== What you will do ==
Only a number is wanted here: the count of lines in the entries below that contain the word "user".

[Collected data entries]
§

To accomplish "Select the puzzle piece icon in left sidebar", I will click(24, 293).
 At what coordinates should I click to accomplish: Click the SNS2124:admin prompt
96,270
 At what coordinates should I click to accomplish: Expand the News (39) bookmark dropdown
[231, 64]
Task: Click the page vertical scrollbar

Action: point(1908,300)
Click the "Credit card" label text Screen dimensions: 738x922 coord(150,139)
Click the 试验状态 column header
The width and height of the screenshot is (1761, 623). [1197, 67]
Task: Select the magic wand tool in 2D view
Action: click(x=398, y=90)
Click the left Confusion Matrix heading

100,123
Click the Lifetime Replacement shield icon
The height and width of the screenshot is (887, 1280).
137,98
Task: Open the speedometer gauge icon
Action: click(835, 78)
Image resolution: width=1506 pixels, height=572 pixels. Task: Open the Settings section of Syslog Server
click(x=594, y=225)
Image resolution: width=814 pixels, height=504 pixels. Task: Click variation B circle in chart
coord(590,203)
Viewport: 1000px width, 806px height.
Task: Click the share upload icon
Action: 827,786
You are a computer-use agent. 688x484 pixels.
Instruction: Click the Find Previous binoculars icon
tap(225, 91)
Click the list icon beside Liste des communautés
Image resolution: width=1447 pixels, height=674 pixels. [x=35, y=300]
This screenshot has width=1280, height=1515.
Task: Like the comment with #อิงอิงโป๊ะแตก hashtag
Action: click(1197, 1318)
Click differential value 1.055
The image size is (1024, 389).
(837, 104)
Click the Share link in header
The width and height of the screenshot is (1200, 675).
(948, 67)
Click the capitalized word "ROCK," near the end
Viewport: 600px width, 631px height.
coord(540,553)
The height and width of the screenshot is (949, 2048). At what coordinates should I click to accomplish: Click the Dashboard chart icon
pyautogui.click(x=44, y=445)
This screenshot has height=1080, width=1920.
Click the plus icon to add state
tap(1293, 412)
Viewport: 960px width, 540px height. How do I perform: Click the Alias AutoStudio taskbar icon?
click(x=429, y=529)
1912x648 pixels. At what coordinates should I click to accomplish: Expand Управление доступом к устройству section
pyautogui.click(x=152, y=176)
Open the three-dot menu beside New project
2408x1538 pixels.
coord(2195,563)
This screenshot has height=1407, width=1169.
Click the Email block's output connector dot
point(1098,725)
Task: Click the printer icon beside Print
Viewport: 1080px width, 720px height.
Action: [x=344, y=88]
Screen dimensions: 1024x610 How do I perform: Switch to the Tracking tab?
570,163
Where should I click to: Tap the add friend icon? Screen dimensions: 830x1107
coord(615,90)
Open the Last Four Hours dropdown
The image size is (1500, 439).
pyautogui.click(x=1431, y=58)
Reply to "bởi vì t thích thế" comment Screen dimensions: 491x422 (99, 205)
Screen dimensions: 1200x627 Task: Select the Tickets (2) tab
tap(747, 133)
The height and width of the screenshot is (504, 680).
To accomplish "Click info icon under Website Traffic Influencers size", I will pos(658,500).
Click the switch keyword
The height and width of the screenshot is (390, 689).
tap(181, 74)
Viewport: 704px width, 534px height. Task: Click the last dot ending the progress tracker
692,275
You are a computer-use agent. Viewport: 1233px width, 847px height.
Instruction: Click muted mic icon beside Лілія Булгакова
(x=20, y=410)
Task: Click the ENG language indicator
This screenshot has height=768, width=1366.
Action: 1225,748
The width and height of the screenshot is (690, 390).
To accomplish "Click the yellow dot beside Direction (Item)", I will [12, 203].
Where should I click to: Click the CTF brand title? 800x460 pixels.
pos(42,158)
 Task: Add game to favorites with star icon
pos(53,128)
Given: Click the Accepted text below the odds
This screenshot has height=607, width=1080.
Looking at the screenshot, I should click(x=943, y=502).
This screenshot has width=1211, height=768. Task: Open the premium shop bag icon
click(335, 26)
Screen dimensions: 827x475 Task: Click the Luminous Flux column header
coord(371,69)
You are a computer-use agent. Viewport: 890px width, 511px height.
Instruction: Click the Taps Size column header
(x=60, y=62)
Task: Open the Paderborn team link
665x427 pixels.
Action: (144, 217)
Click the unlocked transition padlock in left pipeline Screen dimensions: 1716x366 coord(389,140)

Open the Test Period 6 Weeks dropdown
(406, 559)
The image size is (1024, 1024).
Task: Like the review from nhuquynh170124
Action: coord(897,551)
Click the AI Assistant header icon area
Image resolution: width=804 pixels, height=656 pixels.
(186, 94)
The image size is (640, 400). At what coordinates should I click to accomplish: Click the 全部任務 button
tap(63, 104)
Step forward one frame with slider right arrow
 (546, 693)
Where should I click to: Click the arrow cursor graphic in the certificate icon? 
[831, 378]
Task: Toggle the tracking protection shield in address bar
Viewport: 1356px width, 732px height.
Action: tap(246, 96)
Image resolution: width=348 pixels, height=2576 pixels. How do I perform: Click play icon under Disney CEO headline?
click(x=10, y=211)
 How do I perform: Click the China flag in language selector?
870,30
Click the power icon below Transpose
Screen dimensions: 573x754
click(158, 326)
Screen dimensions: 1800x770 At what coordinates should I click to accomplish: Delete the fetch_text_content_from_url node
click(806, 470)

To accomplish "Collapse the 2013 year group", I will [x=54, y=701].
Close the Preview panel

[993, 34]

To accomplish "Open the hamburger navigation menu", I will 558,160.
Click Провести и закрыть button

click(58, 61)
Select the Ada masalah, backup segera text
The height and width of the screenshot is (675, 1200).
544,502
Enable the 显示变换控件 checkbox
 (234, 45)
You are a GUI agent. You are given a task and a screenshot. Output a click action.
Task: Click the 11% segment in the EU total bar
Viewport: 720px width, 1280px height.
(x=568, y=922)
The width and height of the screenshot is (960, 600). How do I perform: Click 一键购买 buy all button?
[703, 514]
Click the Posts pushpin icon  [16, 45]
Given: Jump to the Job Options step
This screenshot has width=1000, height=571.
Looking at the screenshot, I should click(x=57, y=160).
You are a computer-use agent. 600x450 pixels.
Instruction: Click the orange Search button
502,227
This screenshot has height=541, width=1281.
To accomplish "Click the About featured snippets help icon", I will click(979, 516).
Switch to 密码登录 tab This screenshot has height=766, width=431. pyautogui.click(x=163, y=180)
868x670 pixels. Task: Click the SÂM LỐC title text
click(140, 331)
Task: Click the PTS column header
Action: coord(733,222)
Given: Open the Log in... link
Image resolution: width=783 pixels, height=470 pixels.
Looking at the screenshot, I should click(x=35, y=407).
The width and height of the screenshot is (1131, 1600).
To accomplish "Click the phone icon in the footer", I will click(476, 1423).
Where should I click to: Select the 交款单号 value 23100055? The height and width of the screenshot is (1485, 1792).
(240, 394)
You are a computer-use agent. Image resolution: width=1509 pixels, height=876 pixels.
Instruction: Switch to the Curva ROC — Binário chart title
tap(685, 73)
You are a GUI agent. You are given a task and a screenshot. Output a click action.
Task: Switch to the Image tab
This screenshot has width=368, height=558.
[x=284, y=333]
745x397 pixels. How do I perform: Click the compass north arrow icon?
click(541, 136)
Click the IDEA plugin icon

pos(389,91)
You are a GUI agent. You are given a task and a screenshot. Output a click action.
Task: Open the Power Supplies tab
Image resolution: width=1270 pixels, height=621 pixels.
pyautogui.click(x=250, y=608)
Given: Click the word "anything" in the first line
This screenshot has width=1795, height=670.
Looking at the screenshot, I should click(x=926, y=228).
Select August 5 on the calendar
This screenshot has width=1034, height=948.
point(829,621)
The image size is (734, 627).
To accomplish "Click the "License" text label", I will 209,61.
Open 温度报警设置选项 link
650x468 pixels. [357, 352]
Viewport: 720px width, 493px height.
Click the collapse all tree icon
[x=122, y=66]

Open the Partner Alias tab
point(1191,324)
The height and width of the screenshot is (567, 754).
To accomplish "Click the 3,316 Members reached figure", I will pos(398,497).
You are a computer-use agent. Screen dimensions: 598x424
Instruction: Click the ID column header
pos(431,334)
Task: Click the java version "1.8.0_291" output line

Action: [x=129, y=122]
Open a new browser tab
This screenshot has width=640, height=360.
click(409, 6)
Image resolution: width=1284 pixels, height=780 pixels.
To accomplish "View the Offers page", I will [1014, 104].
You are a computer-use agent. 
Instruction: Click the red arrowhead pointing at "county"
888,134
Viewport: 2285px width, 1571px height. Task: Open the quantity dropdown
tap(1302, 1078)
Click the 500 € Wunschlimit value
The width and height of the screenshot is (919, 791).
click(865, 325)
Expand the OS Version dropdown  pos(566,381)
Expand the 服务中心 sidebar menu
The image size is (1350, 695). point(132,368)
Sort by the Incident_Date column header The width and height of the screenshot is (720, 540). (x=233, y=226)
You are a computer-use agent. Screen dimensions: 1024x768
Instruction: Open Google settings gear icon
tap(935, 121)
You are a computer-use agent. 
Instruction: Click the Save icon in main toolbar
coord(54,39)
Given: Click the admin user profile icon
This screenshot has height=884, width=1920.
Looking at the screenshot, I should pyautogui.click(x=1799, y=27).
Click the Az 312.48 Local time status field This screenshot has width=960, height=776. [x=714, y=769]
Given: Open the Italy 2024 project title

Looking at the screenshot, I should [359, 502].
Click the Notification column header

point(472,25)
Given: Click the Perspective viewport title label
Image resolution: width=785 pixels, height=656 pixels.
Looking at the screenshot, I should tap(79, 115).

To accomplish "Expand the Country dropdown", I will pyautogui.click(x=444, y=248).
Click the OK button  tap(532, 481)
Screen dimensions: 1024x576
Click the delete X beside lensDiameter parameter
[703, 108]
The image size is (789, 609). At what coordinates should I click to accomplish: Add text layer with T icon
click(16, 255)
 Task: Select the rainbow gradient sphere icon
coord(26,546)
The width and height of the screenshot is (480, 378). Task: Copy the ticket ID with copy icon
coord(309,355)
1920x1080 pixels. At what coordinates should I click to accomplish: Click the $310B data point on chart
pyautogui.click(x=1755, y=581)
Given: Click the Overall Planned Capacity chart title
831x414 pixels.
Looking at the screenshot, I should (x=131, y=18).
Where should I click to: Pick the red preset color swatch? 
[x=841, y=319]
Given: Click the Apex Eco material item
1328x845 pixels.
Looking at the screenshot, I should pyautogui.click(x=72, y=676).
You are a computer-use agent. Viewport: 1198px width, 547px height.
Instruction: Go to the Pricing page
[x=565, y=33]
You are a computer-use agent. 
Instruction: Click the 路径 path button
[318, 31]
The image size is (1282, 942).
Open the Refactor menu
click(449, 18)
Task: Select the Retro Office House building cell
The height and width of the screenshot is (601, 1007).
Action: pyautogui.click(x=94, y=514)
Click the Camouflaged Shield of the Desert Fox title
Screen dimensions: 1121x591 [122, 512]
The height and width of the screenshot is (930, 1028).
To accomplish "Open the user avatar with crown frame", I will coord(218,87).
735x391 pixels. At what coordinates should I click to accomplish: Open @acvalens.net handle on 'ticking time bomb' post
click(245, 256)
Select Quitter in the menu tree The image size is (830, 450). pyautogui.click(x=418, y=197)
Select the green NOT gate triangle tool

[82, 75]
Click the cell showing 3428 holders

§

== Answer to this exercise ==
2